SGLT2 inhibitors have also been reported to have favorable effects on NAFLD in T2DM patients.36 In our study, there were only two patients who had taken an SGLT2 inhibitor. There were no significant differences in the data obtained in this study. The other medications also did not demonstrate any differences in the data between patients with or without it.
Dose dependency of pemafibrate was also evaluated; however, there were no statistically significant differences in LFTs among three dosages because of the small sample size.
Among the excluded patients, four discontinued pemafibrate. One patient stopped it because of successful weight reduction, another patient stopped it for unknown reasons, and two were due to the elevation of LFTs. One patient experienced AST 59 U/L to 119 U/L and ALT 55 U/L to 113 U/L after 12 weeks from administration. Another patient experienced AST 69 U/L to 201 U/L, ALT56 U/L to 181 U/L, and GGT 198 U/L to 677 U/L after 19 weeks from administration. Both were administered 0.2 mg bid. The adverse events on LFTs reported in the phase 3 trial were in only two patients (3.7%) complicated with GGT > three times the upper normal limit. There is no appropriate explanation for this discrepancy for now. Because of these results, we should pay much more attention to LFTs for at least four months after administration in order to gather more information and experience.
Our study had some limitations. It was a small size retrospective observational study of only six months’ duration, and there was missing data that needed to be compensated by using median values. Selection bias could not be avoided because this study enrolled only imaging-proven NAFLD patients retrospectively. However, these data are consistent with other experimental and trial data.9, 12 For this reason, we believe that we could demonstrate the efficacy of pemafibrate for NAFLD. Liver biopsy is undoubtedly the gold standard for diagnosing NASH at present. In this study, only three patients had a biopsy performed on them. Although it was difficult to obtain statistical differences, pemafibrate could also decrease LFTs in biopsy-proven NASH in a similar fashion to the patients that had NAFLD. Whether pemafibrate can reduce fibrosis or not was not evaluated by biopsy in this study.

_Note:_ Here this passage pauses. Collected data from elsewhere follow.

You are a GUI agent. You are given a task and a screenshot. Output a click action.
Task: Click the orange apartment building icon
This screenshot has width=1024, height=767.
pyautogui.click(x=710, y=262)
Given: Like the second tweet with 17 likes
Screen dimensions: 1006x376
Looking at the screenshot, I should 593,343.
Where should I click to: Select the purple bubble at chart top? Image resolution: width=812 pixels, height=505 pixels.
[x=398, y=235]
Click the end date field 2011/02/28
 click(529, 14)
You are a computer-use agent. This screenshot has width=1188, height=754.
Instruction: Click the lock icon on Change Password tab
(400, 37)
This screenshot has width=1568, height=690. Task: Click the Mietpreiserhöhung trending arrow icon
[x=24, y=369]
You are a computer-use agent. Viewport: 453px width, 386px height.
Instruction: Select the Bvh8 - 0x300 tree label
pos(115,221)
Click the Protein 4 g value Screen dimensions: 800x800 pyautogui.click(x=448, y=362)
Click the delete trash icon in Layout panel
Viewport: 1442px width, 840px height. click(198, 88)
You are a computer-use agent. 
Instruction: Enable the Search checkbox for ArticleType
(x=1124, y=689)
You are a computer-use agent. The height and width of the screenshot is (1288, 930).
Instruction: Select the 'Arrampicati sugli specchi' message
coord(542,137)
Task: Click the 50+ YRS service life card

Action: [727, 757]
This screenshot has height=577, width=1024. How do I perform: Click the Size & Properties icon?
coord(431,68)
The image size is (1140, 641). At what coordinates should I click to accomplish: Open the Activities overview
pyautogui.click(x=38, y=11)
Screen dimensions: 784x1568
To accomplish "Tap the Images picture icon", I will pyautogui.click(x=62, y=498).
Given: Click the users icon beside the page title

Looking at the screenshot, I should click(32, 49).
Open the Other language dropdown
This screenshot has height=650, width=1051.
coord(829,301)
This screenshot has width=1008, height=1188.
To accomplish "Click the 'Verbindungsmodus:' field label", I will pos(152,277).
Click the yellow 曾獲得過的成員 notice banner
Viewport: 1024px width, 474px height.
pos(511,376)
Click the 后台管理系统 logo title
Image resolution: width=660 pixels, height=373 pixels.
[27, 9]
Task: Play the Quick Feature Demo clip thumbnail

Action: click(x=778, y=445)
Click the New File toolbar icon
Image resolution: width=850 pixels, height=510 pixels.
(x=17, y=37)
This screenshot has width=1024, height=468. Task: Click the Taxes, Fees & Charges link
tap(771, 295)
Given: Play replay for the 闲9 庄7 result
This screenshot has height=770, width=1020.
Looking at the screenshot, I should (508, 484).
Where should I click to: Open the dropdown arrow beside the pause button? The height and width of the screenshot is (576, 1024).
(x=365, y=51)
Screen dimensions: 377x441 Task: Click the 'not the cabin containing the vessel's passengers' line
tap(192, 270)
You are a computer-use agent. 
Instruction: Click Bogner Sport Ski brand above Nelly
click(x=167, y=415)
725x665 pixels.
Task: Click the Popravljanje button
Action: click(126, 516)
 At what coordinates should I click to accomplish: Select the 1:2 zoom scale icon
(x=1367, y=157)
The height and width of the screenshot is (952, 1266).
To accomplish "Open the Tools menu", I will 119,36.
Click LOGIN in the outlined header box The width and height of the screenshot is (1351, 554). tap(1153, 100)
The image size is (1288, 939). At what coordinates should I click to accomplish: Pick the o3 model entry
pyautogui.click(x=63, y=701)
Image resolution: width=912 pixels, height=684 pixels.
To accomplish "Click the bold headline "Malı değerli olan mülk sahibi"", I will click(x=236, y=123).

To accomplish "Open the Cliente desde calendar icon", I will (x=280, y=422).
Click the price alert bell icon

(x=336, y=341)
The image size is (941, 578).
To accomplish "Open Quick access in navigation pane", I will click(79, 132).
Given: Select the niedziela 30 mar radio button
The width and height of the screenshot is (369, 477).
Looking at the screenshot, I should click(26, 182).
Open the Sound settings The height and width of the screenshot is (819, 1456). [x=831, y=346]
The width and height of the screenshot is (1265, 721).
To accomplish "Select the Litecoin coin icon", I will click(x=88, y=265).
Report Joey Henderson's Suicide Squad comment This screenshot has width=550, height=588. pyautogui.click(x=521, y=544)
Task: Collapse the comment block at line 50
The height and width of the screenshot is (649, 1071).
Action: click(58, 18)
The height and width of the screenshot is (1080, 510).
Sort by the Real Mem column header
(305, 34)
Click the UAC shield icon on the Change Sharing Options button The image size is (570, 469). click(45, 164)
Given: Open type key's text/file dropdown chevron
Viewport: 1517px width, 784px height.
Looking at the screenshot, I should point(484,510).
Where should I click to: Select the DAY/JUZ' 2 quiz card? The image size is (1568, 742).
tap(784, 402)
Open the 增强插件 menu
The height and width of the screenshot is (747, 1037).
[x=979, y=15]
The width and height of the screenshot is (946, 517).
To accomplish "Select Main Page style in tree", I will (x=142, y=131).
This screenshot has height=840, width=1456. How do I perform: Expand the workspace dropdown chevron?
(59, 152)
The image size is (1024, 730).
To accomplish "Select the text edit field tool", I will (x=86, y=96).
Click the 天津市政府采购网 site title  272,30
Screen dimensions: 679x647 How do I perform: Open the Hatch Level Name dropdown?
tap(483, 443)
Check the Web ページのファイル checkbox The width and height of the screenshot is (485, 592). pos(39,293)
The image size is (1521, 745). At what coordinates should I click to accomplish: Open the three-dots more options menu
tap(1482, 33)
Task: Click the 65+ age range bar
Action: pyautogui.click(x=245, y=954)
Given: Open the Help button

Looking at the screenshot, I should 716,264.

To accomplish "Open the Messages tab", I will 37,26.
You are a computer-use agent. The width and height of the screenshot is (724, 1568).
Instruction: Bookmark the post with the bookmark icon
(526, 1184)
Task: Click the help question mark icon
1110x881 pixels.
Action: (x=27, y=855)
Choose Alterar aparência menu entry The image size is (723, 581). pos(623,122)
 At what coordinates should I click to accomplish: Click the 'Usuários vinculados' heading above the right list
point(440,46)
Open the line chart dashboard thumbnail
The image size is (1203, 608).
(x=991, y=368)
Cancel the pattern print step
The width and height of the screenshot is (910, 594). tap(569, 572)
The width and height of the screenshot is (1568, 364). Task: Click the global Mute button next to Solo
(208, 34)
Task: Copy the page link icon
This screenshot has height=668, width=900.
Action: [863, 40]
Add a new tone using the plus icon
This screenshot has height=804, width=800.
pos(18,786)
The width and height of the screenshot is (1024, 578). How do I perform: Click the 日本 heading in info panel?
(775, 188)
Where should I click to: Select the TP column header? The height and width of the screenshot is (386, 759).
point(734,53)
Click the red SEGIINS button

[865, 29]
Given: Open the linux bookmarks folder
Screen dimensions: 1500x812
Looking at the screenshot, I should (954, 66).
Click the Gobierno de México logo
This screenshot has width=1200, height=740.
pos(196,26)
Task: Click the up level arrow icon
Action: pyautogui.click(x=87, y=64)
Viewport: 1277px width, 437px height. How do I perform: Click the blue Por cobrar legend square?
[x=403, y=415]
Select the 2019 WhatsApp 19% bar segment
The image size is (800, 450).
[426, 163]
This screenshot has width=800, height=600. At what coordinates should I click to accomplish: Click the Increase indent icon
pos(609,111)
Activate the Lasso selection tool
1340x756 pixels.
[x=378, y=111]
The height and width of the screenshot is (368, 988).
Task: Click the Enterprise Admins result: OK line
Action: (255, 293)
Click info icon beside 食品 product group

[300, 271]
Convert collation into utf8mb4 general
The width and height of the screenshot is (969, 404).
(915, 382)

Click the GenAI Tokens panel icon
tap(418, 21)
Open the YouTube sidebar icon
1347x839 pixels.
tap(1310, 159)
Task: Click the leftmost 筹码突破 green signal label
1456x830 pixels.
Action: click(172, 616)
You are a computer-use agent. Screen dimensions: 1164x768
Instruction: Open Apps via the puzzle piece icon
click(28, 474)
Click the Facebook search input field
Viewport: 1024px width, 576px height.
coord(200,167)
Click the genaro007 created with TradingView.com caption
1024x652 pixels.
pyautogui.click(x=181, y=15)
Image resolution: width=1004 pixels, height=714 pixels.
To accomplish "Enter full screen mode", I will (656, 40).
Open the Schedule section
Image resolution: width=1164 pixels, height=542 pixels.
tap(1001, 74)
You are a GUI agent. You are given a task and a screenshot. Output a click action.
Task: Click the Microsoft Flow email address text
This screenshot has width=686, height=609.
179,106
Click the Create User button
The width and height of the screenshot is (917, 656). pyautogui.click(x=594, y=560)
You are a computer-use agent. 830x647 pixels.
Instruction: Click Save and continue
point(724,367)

In Japan, clinical trials for the antifibrotic effect of pemafibrate on NAFLD are ongoing. The results are expected to elucidate the further efficacy of pemafibrate for NAFLD.
In conclusion, we demonstrated that pemafibrate, the new SPPARMα, dramatically ameliorated the values of LFTs in patients with NAFLD. Pemafibrate has the potential to be the first standard medication of NAFLD.
Footnotes
The authors declare no conflict of interest.